%%

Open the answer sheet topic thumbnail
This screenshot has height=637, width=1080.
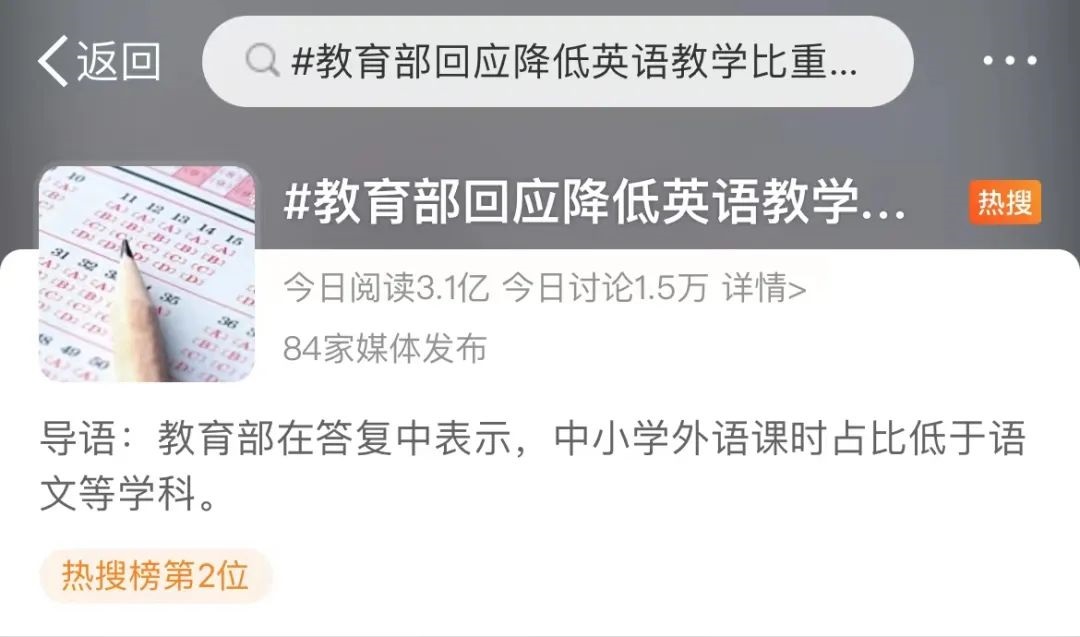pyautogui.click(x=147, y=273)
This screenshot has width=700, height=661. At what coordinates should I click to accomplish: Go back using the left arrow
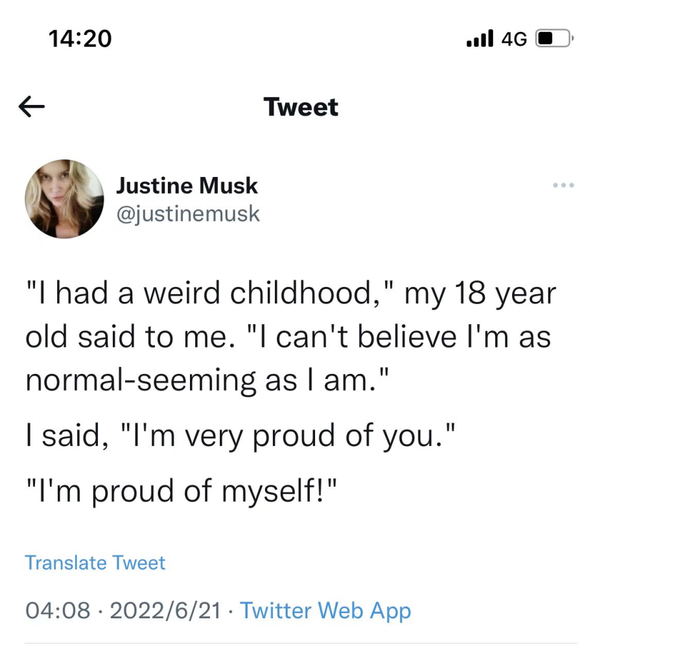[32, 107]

%%

What you have to do: The reply should hold every entry above, given again exactly, but not a single picture.

The completed task:
Open the answer sheet topic thumbnail
This screenshot has height=637, width=1080.
pyautogui.click(x=147, y=273)
This screenshot has width=700, height=661. At what coordinates should I click to accomplish: Go back using the left arrow
[32, 107]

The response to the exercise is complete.